A few of the questions I've been asked (or asked myself) about Cumulative Layout Shift:

  • What does CLS measure?
  • How is it calculated?
  • What does it mean in terms of actual user experience?
  • Does it correlate to user behaviour or business metrics in any measurable way?
  • What are the (inevitable) gotchas? 
  • Ultimately, how much should we care about CLS?

Six months in, I've had a chance to gather and look at a lot of data, talk with customers, and learn from our friends in the performance community. Here's what I've learned so far.

What does CLS measure?

Cumulative Layout Shift measures how visually stable a page is. It's a formula-based metric that, put very (very) simply, takes into account how much visual content shifts within the viewport, combined with the distance that those visual elements shifted. You can dig deeper into the mechanics of how it's calculated, but the human-friendly definition is that CLS helps you understand how likely a page is to deliver a janky, unpleasant experience to viewers

According to Google, pages should maintain a CLS score of less than 0.1 at the 75th percentile for mobile and desktop devices. A score greater than 0.25 is considered poor. (It's important to note that CLS is a boundless measure that, while abnormal, can be greater than 1.)

While I understand why score-based metrics add value, I'm a visual person. Numbers on a chart or in a spreadsheet can only take me so far. Wherever possible, I like to see visuals that show me what that score is trying to teach me, and why it actually matters in terms of user experience and business impact. Fortunately, we have the ability to do both those things in synthetic and real user monitoring (RUM).

What does a poor CLS score look like? 

One of the things I like about Cumulative Layout Shift is that it can be measured in both synthetic and RUM. This lets us explore it in a bunch of complementary ways. One of the first things I want to do is look at synthetic data, which lets us generate filmstrip views of pages and see where layout shifts are actually happening.

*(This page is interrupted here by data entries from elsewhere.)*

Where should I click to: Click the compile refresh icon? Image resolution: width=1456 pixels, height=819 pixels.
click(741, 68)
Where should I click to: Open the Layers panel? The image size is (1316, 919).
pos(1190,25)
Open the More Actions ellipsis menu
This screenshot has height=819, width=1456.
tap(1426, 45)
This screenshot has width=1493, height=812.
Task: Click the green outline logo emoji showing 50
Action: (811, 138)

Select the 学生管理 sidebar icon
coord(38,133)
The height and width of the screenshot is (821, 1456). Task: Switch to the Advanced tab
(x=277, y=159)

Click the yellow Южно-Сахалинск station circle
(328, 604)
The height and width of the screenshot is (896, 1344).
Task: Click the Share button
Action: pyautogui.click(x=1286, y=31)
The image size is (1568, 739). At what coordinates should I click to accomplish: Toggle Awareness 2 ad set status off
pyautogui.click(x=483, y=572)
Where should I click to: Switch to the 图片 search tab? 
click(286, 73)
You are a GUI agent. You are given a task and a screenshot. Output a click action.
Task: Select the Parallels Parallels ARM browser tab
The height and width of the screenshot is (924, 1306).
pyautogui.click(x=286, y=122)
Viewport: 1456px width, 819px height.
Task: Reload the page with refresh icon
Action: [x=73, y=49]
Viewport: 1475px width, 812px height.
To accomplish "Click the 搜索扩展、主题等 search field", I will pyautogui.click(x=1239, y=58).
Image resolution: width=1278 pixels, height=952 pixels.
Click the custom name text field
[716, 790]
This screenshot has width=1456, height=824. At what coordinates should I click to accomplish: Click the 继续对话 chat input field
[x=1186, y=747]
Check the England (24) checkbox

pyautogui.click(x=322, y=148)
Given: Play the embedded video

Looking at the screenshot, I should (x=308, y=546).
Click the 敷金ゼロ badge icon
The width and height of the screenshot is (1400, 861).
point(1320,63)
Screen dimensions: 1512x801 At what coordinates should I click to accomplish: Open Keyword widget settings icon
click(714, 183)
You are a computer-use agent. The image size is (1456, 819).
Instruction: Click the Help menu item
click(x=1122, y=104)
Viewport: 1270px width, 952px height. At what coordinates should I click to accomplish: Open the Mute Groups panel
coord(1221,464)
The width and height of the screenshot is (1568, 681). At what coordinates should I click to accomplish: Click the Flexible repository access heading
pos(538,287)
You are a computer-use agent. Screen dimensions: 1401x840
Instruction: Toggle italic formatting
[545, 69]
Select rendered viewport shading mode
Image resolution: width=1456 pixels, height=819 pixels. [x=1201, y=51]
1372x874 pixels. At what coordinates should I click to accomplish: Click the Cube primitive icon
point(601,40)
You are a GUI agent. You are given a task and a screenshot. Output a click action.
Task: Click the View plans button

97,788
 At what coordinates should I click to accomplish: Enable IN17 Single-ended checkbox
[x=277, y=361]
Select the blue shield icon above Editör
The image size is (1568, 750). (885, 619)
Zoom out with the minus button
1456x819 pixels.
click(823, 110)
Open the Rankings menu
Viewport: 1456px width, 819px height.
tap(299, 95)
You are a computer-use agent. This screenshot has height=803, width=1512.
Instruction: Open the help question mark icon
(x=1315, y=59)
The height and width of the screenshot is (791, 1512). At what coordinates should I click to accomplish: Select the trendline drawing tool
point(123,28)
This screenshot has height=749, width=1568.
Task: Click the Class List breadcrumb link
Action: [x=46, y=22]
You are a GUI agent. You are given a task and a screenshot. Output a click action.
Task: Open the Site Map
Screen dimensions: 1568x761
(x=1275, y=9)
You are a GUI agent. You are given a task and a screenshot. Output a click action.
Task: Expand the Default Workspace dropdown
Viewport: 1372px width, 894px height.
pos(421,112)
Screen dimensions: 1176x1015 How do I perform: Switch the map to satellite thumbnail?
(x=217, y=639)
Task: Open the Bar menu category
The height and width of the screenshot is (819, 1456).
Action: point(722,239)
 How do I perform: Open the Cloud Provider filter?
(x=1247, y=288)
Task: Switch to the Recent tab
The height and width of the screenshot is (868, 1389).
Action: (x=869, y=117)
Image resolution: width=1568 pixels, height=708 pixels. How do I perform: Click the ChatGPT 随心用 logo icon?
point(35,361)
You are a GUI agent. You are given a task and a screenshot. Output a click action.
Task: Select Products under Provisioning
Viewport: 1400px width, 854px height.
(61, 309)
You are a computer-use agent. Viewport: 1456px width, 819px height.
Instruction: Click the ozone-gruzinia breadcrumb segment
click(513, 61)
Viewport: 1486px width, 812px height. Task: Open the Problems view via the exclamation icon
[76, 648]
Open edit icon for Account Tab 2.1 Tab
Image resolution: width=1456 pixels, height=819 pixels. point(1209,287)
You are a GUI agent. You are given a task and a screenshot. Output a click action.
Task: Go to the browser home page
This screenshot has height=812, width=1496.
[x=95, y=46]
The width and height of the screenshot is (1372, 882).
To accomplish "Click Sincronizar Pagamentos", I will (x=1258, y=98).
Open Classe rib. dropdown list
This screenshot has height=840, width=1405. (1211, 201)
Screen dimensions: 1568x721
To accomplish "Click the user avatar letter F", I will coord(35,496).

SpeedCurve's Industry Benchmarks dashboard – which tracks the performance of top sites in retail, media, travel, and other industries – is a good place to start. Here are the current US media benchmarks on a fast desktop connection, ranked by CLS score. 

As you can see right away in these filmstrips, a better or worse Cumulative Layout Shift doesn't correlate to faster initial rendering. That's fine, as we don't expect it to. The Washington Post (the bottom filmstrip) has the poorest CLS score, but it's also the first to start rendering. So is this a good user experience, or a poor one? This seems like an invitation to go in for a closer look, so let's do that. 

Drilling down into a detailed test page for The Washington Post, the CLS score is 0.8417 – much worse than the 0.1 recommended by Google. As the layout shift visuals below demonstrate, the two biggest culprits appear to be:

  • Web fonts – specifically, the fact that there's a significant discrepancy between the sizes of the default and custom fonts.
  • Ads that cause the entire editorial body of the page to shift. The size of the shifting element really matters when it comes to calculating CLS. (This issue is explored further in this post, which goes into more detail about page issues that can affect your CLS score and how to troubleshoot them. It's definitely worth a read.)

Looking at these frames, it's easy to see the issues that generated this page's high CLS score. It's a bit trickier to figure out how much these layout shifts actually hurt user-perceived performance – and ultimately the business. 

How does CLS correlate to user engagement and business metrics?

This is where it's helpful to look at real user data. If you're already capturing metrics like bounce rate or conversion rate, you can correlate Cumulative Layout Shift scores against them and see if you can spot any trends. (Learn more about correlation charts here.)

In this next set of charts, I looked at a month's worth of anonymized real user monitoring (RUM) data for four different retail sites. The results were interesting.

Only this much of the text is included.